Where the records below have a line with "agent", that line is to be copied.

━━━ DATA EXTRACT

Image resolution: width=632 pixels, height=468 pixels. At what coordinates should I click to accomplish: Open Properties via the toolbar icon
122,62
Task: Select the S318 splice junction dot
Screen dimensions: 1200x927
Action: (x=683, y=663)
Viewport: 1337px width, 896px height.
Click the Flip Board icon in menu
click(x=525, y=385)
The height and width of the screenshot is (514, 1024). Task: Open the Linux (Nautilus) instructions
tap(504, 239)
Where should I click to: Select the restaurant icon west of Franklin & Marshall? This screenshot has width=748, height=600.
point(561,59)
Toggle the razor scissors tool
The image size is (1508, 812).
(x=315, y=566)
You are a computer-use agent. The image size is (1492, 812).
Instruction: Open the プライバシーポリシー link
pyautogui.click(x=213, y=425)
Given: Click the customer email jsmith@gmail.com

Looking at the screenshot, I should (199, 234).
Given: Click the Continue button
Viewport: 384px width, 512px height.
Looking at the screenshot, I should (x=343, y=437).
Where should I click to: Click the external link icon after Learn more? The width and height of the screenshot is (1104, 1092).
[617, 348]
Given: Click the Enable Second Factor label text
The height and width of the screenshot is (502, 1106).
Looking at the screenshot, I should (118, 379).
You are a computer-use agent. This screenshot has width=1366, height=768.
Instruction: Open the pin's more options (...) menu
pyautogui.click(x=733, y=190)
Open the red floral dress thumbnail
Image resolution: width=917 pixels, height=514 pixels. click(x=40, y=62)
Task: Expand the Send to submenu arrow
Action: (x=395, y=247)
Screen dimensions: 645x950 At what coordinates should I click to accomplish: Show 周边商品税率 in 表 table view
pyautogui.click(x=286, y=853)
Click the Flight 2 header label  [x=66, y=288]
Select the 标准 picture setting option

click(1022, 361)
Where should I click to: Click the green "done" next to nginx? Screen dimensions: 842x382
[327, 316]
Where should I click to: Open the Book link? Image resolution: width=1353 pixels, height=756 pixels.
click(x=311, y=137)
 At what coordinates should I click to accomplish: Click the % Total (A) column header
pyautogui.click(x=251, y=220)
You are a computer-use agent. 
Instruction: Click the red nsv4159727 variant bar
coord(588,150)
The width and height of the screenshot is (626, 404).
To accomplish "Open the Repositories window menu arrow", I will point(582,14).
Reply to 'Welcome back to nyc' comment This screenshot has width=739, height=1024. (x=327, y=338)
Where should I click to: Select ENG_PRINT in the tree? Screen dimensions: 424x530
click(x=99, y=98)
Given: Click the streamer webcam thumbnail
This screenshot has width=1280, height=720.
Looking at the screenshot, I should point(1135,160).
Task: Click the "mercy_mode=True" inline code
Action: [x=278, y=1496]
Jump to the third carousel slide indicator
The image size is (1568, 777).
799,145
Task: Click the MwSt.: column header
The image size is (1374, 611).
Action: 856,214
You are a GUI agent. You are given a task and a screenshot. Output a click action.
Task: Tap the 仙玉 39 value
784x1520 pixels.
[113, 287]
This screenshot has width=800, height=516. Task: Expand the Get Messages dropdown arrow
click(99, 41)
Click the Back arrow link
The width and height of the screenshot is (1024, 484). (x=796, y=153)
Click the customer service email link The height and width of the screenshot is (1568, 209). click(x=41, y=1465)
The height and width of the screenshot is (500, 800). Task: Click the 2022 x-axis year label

━━━━━━

* _TASK RESULT_
You are a computer-use agent. The image size is (1492, 812).
You are a computer-use agent. This screenshot has width=1366, height=768.
You are a computer-use agent. 
You are a GUI agent. You are given a task and a screenshot. Output a click action.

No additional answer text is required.